En l’état des choses, l’échec de la contre-offensive de l’été 2023, la nécessité de tenir la ligne de front face à la pression russe (1200 kilomètres) et le besoin de monter un corps de bataille aéroterrestre capable de mener une guerre moderne sur tout le spectre ( « full spectrum »), et de conduire de grandes offensives, imposent la révision des échelles temporelles : la libération du territoire ukrainien n’est pas une question de mois. Du point de vue de l’OTAN, il importe à tout le moins que l’armée russe soit épuisée, et l’État russe profondément fragilisé, afin que le Kremlin n’ait plus la possibilité, dans les dix ou quinze ans à venir, de menacer réellement la sécurité de ses États membres.

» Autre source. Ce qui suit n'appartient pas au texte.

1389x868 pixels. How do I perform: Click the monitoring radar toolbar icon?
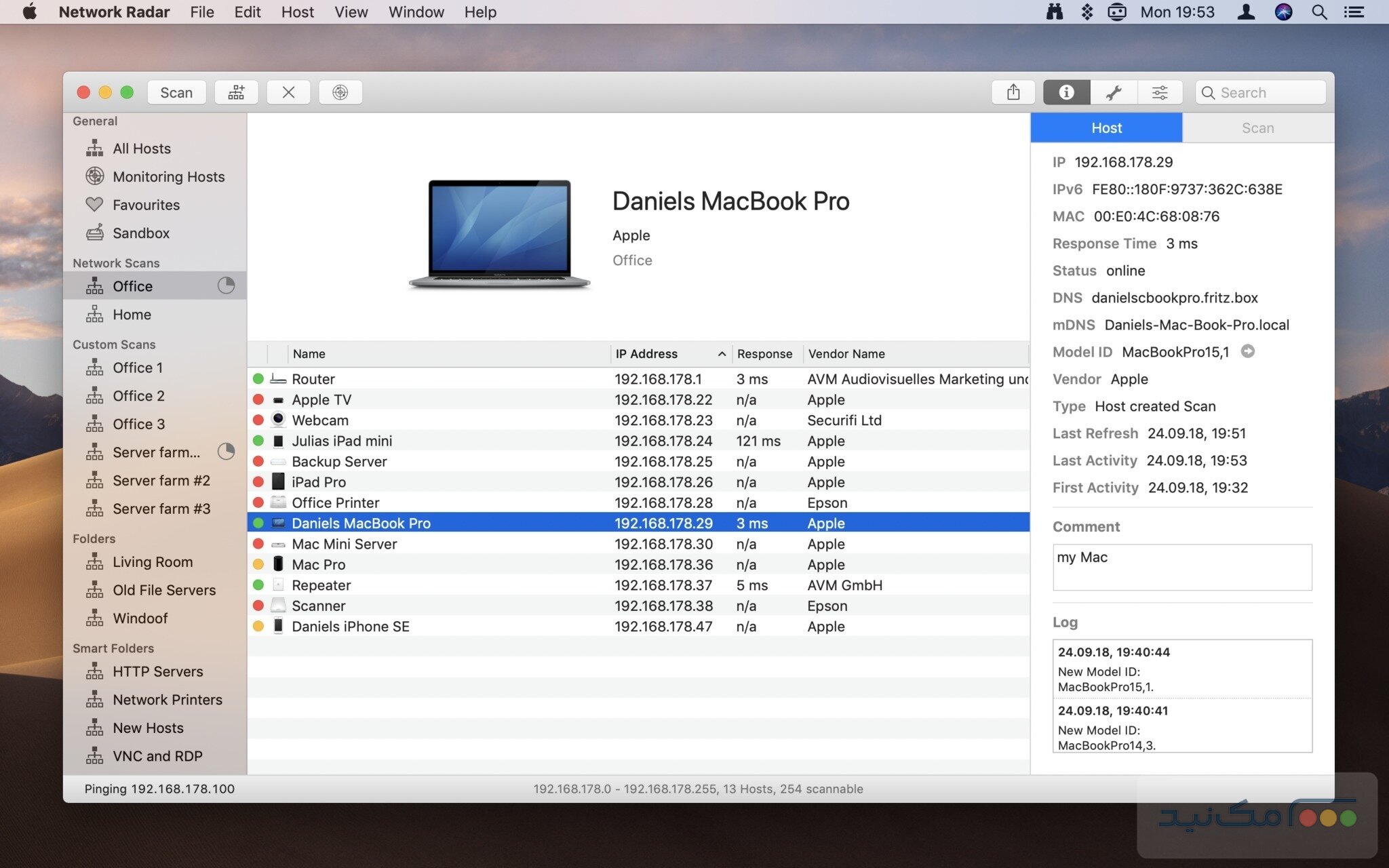pyautogui.click(x=340, y=92)
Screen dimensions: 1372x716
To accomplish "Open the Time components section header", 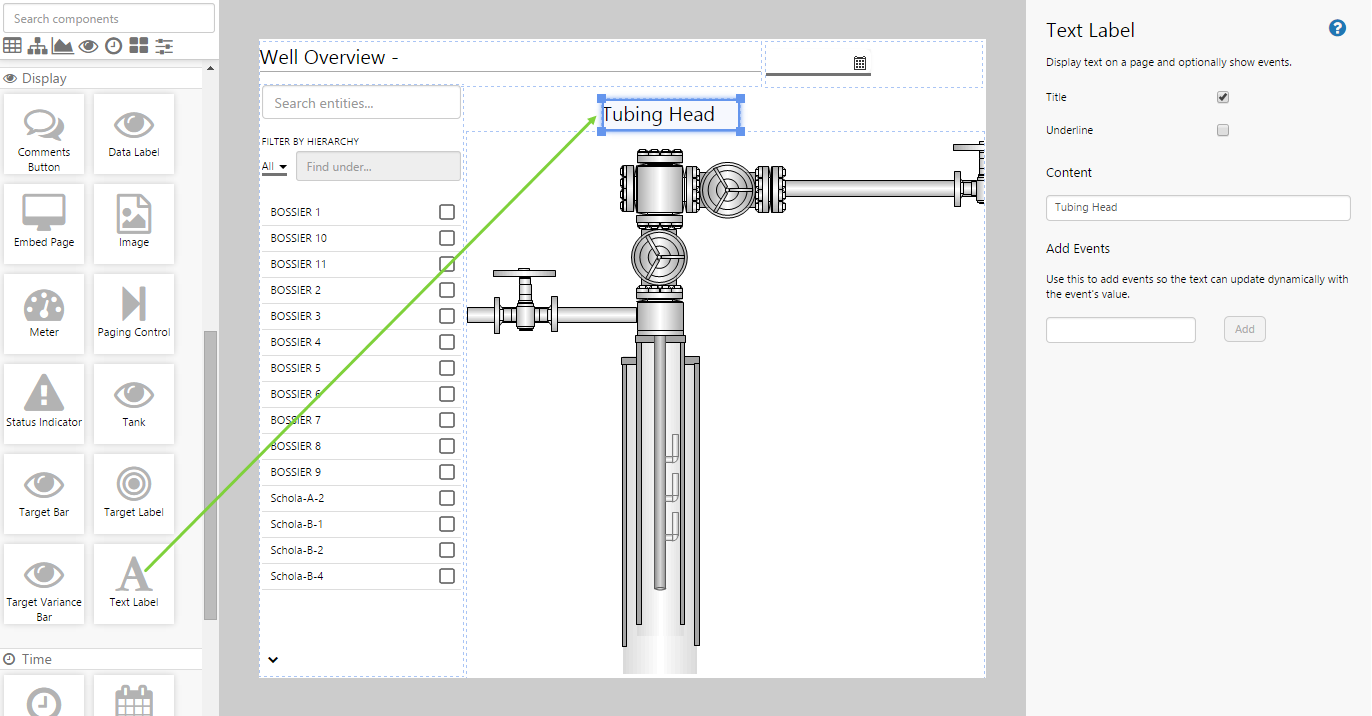I will coord(36,659).
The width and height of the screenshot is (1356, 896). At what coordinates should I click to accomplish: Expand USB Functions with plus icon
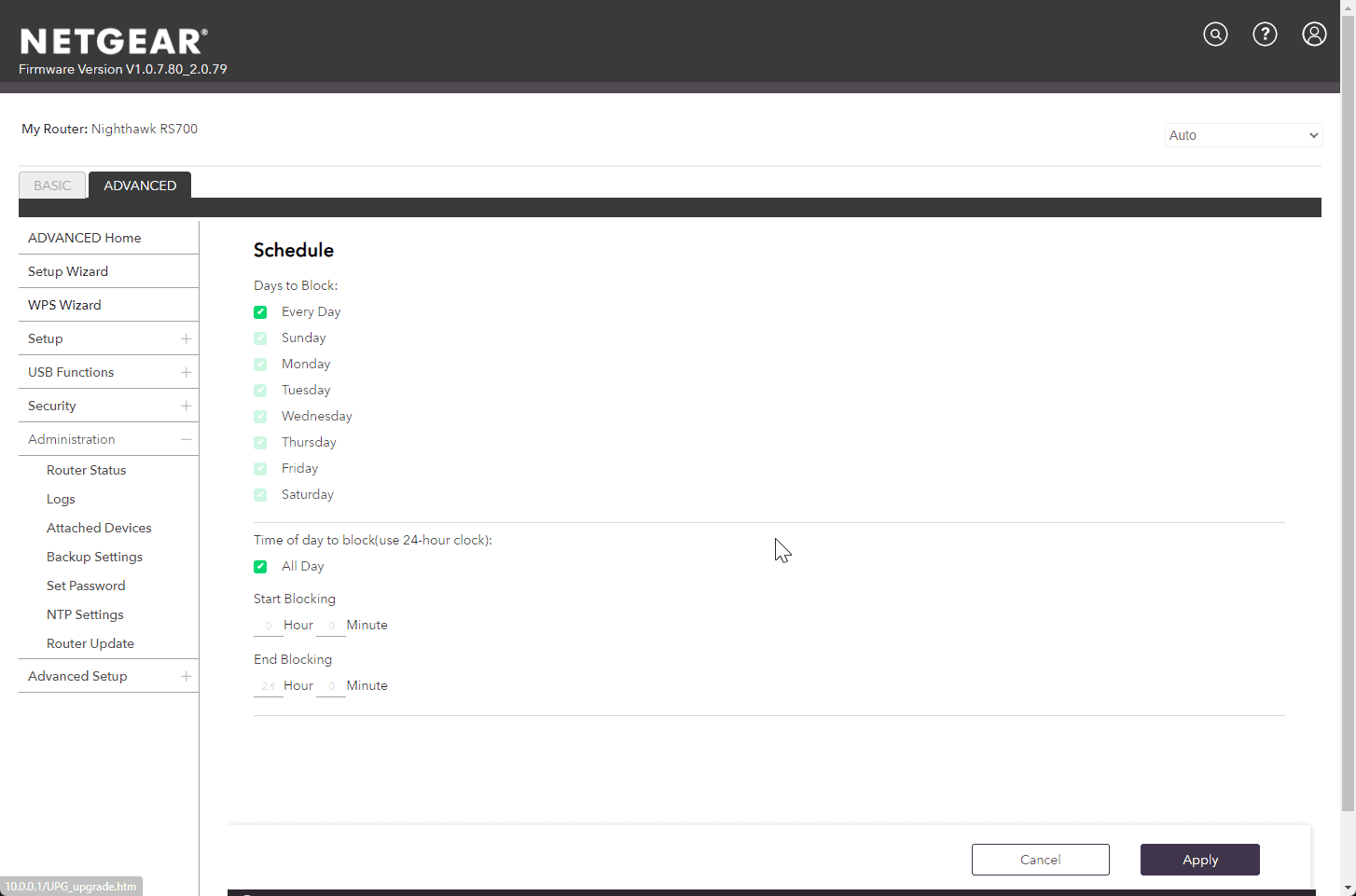186,372
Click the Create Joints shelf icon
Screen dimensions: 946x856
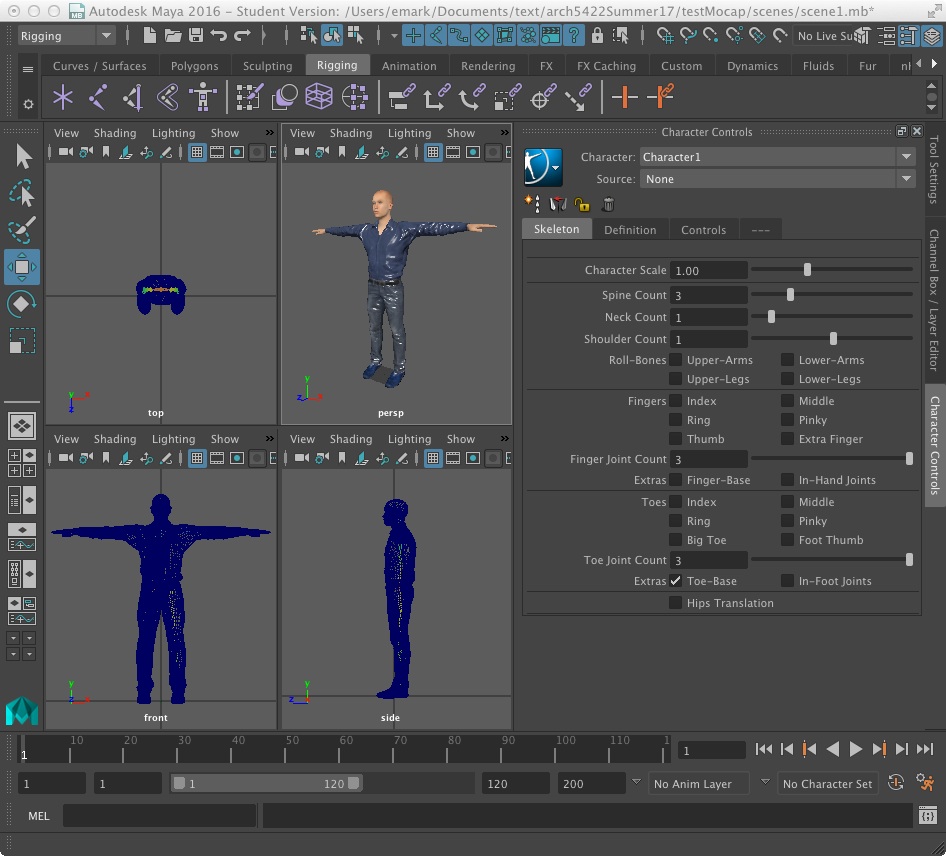(x=98, y=98)
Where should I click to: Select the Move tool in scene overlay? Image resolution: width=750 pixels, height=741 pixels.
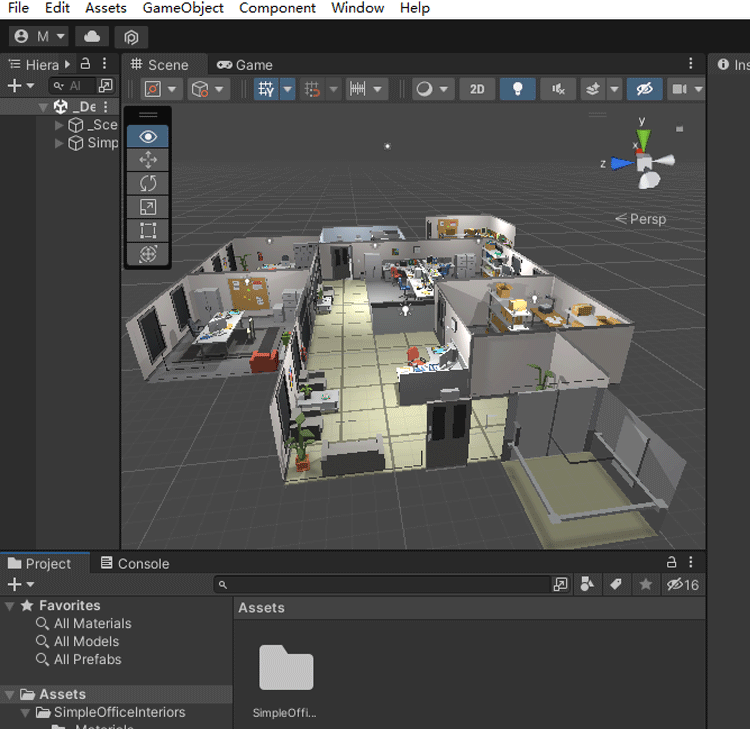click(148, 160)
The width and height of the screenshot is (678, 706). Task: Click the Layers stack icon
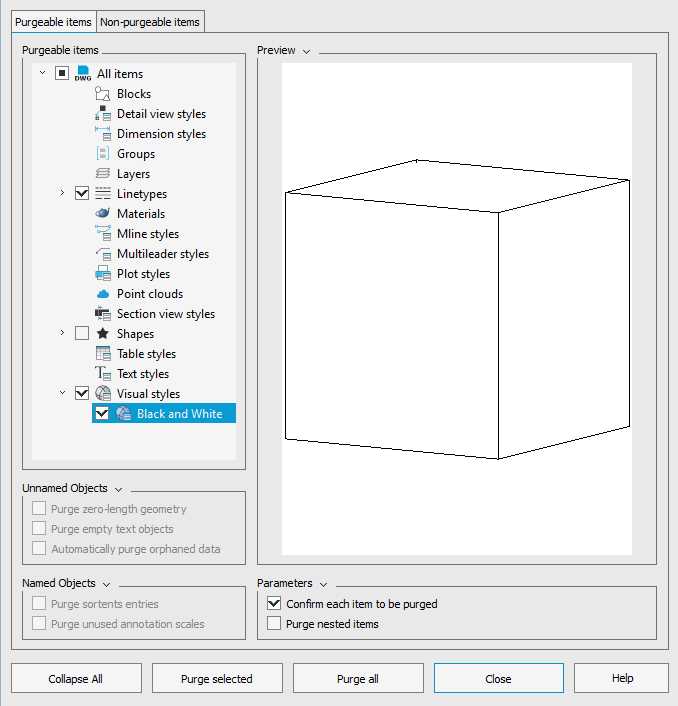(102, 174)
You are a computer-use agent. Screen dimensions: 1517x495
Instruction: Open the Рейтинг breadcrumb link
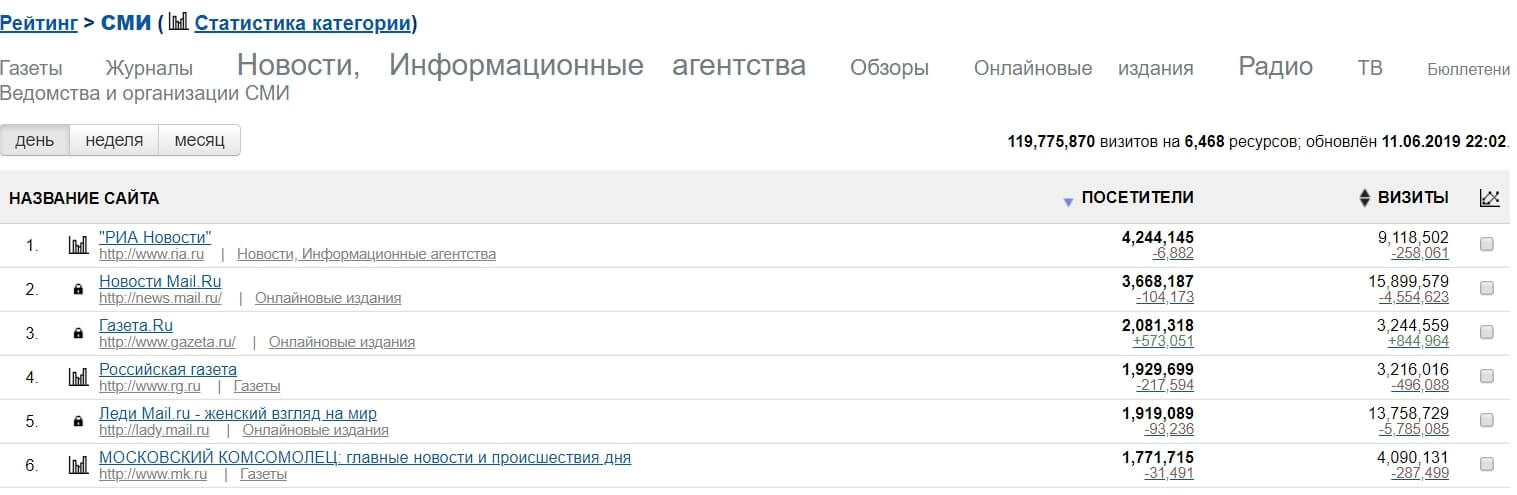coord(39,23)
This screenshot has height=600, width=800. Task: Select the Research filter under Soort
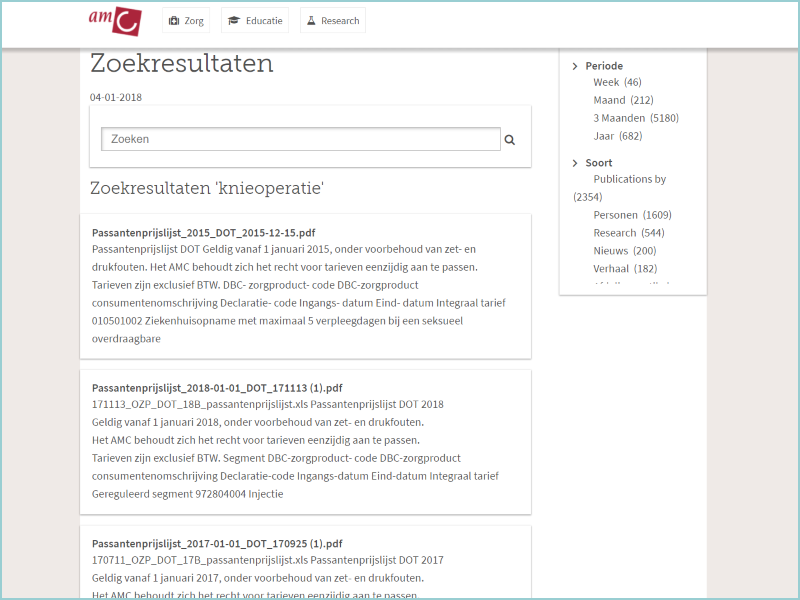[x=614, y=233]
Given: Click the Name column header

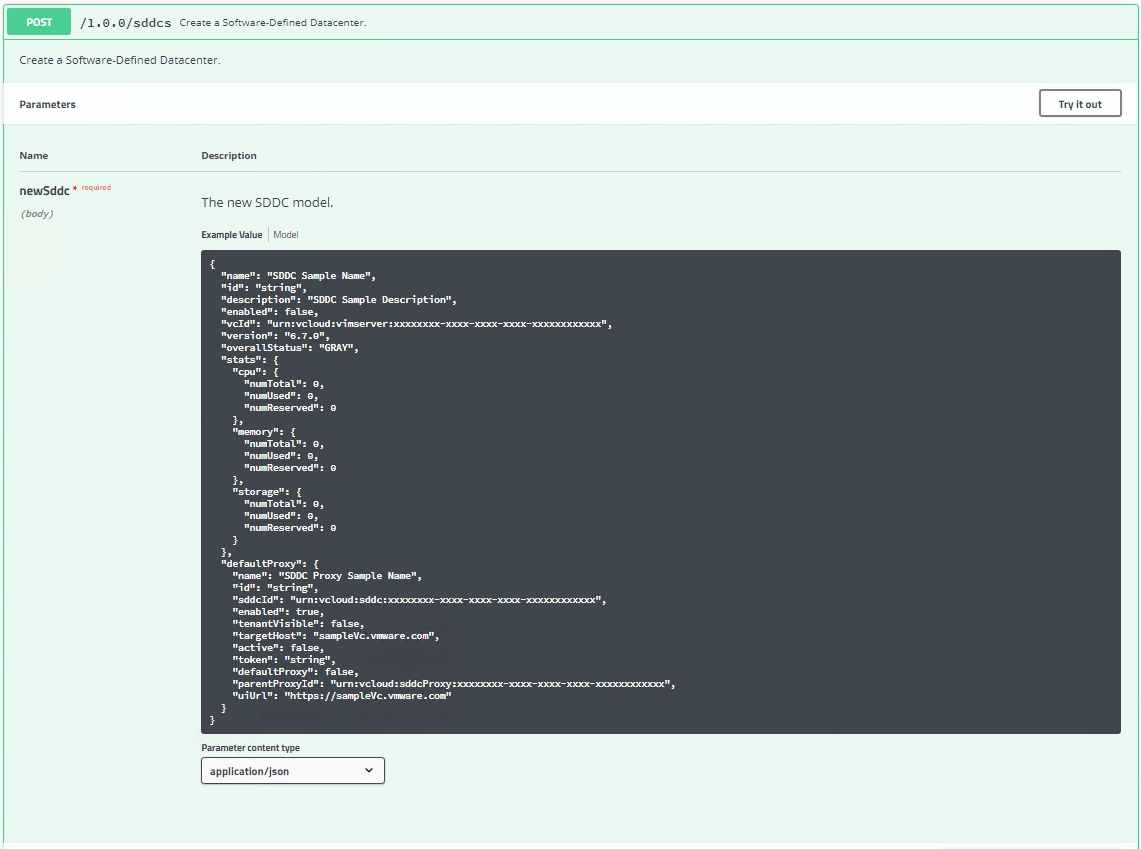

Dans une telle perspective, l’Ukraine doit être vue comme un bastion avancé dont la force et la résistance conditionnent la sécurité présente et future de l’OTAN, de l’Union européenne et de leurs membres. Le maximum de soutien et de moyens doit donc lui être accordé. Le volume de l’aide américaine élargit de nouveau le champ des possibles et ouvre un horizon. Le gain de temps que cette aide procure doit être utilisé au mieux par les alliés européens des États-Unis pour renforcer leur cohésion géopolitique et faire monter en gamme leurs industries d’armement, plus généralement leur base technologique de puissance8.

De fait, la situation géopolitique globale et l’engagement des États-Unis sur les grands théâtres d’affrontement — de l’Europe à l’Extrême-Orient, sans omettre le « maillon » moyen-oriental —, requièrent un « partage du fardeau » ( « burden sharing »). À cheval sur l’Europe centrale et orientale, l’Ukraine est la voisine immédiate de l’OTAN et, du fait de l’agression russe, est comparable à un État-tampon. C’est aux États européens que devrait revenir la responsabilité première de soutenir l’Ukraine, tant sur le plan bilatéral que multilatéral (Union européenne, OTAN, « coalitions de bonnes volontés »). Seul un tel « partage du fardeau » permettra de durablement rééquilibrer et consolider les solidarités géopolitiques transatlantiques. Par ailleurs, la diplomatie et l’action des puissances occidentales dans la région Indo-Pacifique doivent être coordonnées.

En guise de conclusion

Enfin, le fait que le plan d’aide américaine, outre l’Ukraine, concerne Israël et l’île-État de Taïwan met en évidence le caractère global du défi et des menaces auxquels sont confrontées les démocraties occidentales. Nonobstant les débats sur ce qu’est et ce que n’est pas une alliance, l’Occident est confronté à un regroupement d’États hostiles et perturbateurs (les « puissances révisionnistes »), dont les dirigeants sont persuadés que leur heure est venue. Il s’agit de l’axe Moscou-Téhéran-Pékin, flanqué par Pyongyang en Asie du Nord-Est. Ces capitales s’appuient réciproquement, se coordonnent, développent des synergies diplomatiques et stratégiques.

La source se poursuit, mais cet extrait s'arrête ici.